ЗАДАНИЕ A: Определите, соответствуют ли тексту о литературных музеях Москвы утверждения (i) Музей Серебряного века назван в тексте одним из самых ярких литературных музеев Москвы; (ii) человек, стоящий в центре мира, вступает с миром в диалог; (iii) зал символистов описан как тёмный и замкнутый. Для каждого утверждения дайте ответ «да» или «нет» и точно процитируйте решающие слова текста.
ЗАДАНИЕ B: Перепишите без изменений фрагмент текста о литературных музеях Москвы от слов «Человек, стоящий в» до слов «воздуха и тайны.» включительно.
ЗАДАНИЕ C: Напишите продолжение текста о литературных музеях Москвы, начав сразу после его последнего предложения.

ТЕКСТОВЫЙ ФРАГМЕНТ:
··········
Человек, стоящий в центре мира, одинок. Он наблюдает, исследует, постигает мир, но не вступает с ним в диалог. Слово, обращенное к Богу, может быть молитвой, может – песней, храмом или картиной, у Чехова это слово, замолвленное за человека. Непривычный, но убедительный Чехов «дома-комода» на Кудринской.

А вот Музей Серебряного века – один из самых ярких литературных музеев Москвы. Уникальна сама идея – воплотить в музее художественные образы главных поэтических направлений начала ХХ века. Зал символистов полон света, воздуха и тайны.
··········
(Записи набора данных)
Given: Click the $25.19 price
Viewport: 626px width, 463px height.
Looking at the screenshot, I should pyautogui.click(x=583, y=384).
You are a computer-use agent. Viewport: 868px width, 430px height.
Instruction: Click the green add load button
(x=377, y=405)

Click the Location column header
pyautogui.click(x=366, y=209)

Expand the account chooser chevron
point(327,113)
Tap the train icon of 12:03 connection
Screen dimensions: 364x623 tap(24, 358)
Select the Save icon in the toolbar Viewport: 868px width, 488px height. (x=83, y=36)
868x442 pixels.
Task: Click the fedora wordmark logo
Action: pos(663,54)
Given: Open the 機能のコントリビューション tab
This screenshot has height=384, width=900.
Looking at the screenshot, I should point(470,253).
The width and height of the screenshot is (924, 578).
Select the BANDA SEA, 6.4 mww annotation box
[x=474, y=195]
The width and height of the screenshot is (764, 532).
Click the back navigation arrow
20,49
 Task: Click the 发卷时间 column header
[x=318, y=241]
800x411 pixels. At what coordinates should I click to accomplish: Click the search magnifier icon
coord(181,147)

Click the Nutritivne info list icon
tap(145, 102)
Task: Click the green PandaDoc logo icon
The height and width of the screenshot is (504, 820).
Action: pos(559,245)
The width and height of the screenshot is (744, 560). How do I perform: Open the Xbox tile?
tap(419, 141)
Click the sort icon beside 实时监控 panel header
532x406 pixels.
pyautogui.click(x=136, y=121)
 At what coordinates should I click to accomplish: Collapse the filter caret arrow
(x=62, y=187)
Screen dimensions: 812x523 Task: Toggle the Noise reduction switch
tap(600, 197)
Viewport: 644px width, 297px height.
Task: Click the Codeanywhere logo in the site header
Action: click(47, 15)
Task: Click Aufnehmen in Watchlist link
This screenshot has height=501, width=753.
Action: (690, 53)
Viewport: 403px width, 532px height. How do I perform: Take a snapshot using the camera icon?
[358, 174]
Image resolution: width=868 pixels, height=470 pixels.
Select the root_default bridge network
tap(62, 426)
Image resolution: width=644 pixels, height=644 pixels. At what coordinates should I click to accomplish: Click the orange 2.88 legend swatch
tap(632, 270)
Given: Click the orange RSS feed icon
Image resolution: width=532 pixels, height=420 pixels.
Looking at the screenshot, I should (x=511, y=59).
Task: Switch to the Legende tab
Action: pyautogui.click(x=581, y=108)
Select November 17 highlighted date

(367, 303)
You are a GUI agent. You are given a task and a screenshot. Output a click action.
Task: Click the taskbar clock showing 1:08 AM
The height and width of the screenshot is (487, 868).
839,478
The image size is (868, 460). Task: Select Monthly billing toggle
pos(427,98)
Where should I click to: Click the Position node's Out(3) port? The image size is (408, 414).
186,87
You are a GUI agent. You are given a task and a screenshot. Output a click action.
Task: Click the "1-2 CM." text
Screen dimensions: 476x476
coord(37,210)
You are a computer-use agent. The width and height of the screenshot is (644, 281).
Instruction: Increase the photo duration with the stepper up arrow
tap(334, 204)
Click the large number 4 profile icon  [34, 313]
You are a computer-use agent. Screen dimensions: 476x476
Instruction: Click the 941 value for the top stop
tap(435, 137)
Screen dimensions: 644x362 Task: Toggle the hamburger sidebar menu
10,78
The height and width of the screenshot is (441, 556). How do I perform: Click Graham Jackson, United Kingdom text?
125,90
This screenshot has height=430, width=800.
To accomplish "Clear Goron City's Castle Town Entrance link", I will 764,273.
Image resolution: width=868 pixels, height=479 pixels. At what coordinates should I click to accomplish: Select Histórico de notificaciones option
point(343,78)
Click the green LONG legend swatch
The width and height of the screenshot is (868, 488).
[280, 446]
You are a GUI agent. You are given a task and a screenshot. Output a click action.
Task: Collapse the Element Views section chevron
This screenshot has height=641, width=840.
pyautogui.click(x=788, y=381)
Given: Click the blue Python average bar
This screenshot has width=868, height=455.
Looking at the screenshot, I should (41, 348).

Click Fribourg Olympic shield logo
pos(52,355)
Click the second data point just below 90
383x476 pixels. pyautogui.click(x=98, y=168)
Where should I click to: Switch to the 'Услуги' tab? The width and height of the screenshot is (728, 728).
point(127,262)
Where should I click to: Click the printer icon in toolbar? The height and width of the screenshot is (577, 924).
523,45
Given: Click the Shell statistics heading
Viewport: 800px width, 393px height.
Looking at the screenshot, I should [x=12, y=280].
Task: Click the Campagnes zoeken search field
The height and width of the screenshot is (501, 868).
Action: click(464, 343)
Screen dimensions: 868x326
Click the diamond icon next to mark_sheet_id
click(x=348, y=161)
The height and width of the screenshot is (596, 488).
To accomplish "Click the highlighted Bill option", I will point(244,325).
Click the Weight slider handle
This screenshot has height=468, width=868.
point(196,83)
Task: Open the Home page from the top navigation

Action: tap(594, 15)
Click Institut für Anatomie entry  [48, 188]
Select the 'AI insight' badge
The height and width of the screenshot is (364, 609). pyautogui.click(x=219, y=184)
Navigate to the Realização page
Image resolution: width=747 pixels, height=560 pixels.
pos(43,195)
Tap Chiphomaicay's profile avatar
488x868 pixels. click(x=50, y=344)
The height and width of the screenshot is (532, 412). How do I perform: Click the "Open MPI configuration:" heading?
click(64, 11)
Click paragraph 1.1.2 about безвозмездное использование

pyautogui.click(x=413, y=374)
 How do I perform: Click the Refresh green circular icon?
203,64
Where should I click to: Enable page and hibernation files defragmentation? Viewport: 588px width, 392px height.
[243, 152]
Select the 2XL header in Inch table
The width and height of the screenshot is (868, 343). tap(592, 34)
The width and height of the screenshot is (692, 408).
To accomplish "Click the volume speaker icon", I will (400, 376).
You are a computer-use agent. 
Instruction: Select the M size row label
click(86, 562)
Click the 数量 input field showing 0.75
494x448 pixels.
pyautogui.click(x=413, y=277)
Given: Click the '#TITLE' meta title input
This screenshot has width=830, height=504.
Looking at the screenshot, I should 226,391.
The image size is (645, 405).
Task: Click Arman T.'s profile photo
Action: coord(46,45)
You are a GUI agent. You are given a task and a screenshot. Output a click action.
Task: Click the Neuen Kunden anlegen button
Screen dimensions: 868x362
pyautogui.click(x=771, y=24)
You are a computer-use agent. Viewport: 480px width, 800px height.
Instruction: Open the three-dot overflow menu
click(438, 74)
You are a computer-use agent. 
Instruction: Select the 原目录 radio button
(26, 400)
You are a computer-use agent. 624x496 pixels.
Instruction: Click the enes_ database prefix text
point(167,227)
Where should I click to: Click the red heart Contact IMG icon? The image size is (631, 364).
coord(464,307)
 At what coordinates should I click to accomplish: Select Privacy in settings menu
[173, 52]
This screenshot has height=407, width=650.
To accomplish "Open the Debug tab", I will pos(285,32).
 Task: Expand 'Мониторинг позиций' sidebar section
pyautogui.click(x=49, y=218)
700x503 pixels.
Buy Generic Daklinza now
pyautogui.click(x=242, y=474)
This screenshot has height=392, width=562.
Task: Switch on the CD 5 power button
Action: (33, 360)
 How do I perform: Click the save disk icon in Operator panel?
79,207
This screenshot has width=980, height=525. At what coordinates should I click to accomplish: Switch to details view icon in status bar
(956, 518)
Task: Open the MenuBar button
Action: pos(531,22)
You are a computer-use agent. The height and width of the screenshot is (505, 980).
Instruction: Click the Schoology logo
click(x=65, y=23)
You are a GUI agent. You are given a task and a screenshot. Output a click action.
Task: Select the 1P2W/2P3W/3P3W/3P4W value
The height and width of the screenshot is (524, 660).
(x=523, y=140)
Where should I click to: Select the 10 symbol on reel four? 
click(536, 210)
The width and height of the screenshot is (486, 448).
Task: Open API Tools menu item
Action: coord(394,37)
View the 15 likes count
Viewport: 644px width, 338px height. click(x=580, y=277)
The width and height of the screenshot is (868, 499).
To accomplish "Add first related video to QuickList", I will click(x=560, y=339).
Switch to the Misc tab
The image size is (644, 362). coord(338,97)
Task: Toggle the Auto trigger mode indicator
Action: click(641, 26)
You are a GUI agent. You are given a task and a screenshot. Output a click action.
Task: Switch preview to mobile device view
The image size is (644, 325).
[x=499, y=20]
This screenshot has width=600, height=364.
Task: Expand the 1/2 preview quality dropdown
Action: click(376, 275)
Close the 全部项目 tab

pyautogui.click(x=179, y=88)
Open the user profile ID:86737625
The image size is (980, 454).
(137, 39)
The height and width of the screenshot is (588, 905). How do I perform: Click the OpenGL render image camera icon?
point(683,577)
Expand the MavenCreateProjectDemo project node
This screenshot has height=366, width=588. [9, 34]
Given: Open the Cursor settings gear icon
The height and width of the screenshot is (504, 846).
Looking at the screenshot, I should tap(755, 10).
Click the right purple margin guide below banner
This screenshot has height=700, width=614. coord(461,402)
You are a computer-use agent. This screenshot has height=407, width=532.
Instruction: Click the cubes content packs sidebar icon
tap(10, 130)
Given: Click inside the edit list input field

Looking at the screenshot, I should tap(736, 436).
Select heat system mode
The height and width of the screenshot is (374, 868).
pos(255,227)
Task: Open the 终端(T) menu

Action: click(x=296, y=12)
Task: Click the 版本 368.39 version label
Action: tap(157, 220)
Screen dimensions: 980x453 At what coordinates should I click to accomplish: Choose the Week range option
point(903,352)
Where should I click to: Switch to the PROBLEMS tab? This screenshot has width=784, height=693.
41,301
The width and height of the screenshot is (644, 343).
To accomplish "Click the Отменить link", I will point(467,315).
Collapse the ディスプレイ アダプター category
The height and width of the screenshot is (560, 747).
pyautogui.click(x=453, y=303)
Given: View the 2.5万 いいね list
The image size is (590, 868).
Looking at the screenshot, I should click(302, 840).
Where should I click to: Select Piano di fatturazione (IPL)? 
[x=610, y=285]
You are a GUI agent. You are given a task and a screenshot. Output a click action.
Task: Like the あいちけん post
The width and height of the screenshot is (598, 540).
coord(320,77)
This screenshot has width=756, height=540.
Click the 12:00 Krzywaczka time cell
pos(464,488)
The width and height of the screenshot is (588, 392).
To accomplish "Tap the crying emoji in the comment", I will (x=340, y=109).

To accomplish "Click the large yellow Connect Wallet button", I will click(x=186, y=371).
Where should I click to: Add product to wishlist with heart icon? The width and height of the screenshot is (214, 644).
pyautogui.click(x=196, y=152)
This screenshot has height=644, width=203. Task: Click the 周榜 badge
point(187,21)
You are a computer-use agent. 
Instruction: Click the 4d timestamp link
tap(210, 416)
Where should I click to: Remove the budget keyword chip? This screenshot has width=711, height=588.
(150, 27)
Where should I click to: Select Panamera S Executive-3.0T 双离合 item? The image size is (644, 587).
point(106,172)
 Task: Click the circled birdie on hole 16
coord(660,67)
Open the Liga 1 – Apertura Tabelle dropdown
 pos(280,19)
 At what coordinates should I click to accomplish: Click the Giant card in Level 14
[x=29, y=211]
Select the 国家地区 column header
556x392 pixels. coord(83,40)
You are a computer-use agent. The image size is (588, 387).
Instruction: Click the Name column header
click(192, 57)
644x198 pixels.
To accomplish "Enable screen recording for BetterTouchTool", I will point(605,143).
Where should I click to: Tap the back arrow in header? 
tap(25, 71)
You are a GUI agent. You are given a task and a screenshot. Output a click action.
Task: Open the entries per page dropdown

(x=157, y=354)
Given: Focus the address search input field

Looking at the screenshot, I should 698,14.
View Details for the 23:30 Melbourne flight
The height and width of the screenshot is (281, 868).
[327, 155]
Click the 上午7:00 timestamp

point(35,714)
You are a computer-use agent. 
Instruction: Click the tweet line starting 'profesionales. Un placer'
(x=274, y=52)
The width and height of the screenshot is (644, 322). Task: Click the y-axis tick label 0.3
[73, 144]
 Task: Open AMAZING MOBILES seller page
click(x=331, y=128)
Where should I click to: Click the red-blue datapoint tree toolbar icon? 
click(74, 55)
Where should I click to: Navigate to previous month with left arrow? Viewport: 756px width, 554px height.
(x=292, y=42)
··········
ИТОГОВЫЙ ОТВЕТ A:
(i) Да: «один из самых ярких литературных музеев Москвы».
(ii) Нет: «но не вступает с ним в диалог».
(iii) Нет: «Зал символистов полон света, воздуха и тайны».

ИТОГОВЫЙ ОТВЕТ B:
Человек, стоящий в центре мира, одинок. Он наблюдает, исследует, постигает мир, но не вступает с ним в диалог. Слово, обращенное к Богу, может быть молитвой, может – песней, храмом или картиной, у Чехова это слово, замолвленное за человека. Непривычный, но убедительный Чехов «дома-комода» на Кудринской.

А вот Музей Серебряного века – один из самых ярких литературных музеев Москвы. Уникальна сама идея – воплотить в музее художественные образы главных поэтических направлений начала ХХ века. Зал символистов полон света, воздуха и тайны.

ИТОГОВЫЙ ОТВЕТ C:
В зале акмеистов - стеклянная пирамида, бюст Венеры, песок пустыни, «ренессансный» портрет Ларисы Рейснер – все это «археология культуры», все ее пласты, напитавшие поэтов-акмеистов. Желтый цвет, господствующий в зале, – это цвет пустыни, где Гумилев охотился на львов, и желтый сумрак Мандельштама, и круг от лампы желтый у Ахматовой… Настоящим же центром зала является зеркало в углу в черной раме, где таинственным образом отражаются все портреты и переглядываются друг с другом и с посетителями Анненский, Цветаева, Ахматова, Волошин, Пастернак, Есенин…

У футуристов в центре экспозиции оказывается Медный всадник, царь-футурист, который Россию поднял на дыбы. Через Медного всадника, по замыслу художника, проходят две оси: авангардная и классическая. Авангардная – это работы Бурлюка и Гончаровой, Татлина и Малевича; классическая – собрание сочинений Пушкина в издании Брюсова в одном конце зала, стихотворение Блока «Пушкинскому Дому» – в другом.

Так необычные образы этого музея несут информацию не только и не столько научную, сколько художественную, эмоциональную, они дает толчок к продолжению познания, попросту – желание продолжить знакомство. Сюда хорошо приходить в гости. Впрочем, эта особенность всех музеев, оформленных Аветом Тавризовым.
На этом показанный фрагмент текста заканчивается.